§ WORK ORDER
Search the data for "will" and copy every matching line.

§ INPUT MATERIAL
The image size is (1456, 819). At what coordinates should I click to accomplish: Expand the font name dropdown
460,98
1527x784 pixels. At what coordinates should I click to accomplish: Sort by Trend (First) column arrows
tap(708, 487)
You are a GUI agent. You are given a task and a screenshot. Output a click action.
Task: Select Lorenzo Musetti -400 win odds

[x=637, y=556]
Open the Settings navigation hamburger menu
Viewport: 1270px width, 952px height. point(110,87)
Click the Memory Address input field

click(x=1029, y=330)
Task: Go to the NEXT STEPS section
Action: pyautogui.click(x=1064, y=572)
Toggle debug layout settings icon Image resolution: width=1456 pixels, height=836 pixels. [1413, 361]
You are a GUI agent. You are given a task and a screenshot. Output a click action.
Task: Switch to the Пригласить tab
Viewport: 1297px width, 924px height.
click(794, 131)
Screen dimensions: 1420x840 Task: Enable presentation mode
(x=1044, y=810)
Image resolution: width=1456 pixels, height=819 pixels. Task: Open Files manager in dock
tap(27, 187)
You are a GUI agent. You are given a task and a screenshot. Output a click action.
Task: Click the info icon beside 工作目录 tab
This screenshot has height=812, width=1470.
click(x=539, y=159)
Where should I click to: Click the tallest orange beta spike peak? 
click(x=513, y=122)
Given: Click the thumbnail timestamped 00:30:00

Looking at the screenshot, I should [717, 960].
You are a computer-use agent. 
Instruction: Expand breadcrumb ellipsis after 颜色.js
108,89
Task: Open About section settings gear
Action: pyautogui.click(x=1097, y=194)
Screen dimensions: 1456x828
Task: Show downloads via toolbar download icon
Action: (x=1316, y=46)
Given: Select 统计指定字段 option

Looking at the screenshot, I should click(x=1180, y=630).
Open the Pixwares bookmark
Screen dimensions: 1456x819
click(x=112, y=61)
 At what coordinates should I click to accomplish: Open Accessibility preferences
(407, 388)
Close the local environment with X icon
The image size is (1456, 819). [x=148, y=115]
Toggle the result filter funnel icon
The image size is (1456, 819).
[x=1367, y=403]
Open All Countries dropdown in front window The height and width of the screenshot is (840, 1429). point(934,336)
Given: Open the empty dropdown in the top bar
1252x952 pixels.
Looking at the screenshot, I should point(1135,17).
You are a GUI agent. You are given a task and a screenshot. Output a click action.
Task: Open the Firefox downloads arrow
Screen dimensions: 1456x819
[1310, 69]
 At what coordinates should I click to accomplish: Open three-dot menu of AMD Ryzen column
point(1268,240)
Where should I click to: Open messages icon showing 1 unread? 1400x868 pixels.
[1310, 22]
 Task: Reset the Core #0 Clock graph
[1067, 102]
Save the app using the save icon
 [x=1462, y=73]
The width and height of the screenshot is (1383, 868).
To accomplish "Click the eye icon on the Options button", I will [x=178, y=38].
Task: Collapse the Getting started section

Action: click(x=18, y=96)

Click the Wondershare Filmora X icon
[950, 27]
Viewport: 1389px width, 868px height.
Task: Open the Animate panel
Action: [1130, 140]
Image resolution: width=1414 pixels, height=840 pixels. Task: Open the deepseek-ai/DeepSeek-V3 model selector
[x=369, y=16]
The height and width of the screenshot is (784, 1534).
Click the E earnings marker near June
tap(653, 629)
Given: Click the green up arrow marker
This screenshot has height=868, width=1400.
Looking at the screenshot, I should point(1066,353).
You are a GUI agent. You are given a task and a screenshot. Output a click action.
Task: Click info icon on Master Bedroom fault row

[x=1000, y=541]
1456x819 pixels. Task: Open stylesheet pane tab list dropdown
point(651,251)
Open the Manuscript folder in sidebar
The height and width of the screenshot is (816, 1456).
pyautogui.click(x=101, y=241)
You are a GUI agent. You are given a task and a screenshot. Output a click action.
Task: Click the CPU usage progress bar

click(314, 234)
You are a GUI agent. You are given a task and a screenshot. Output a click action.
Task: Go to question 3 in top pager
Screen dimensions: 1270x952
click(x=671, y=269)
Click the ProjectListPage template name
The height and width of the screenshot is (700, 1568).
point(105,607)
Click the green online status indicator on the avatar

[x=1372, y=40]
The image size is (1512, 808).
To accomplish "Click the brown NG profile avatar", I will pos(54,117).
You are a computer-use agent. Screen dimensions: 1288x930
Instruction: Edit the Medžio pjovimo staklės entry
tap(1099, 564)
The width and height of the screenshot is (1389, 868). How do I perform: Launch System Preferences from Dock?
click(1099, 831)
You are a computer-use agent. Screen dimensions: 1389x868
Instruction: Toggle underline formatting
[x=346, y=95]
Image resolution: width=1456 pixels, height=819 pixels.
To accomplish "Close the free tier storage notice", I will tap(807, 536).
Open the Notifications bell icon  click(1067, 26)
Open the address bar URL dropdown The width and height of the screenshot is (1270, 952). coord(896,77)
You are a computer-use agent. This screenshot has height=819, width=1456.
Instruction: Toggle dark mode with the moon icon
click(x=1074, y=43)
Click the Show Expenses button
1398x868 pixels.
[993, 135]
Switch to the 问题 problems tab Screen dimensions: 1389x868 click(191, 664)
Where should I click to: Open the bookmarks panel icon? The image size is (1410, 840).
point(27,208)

§ SOLVED PROBLEM
To accomplish "Click the eye icon on the Options button", I will [x=178, y=38].
To accomplish "Click the brown NG profile avatar", I will pos(54,117).
To accomplish "Close the free tier storage notice", I will tap(807, 536).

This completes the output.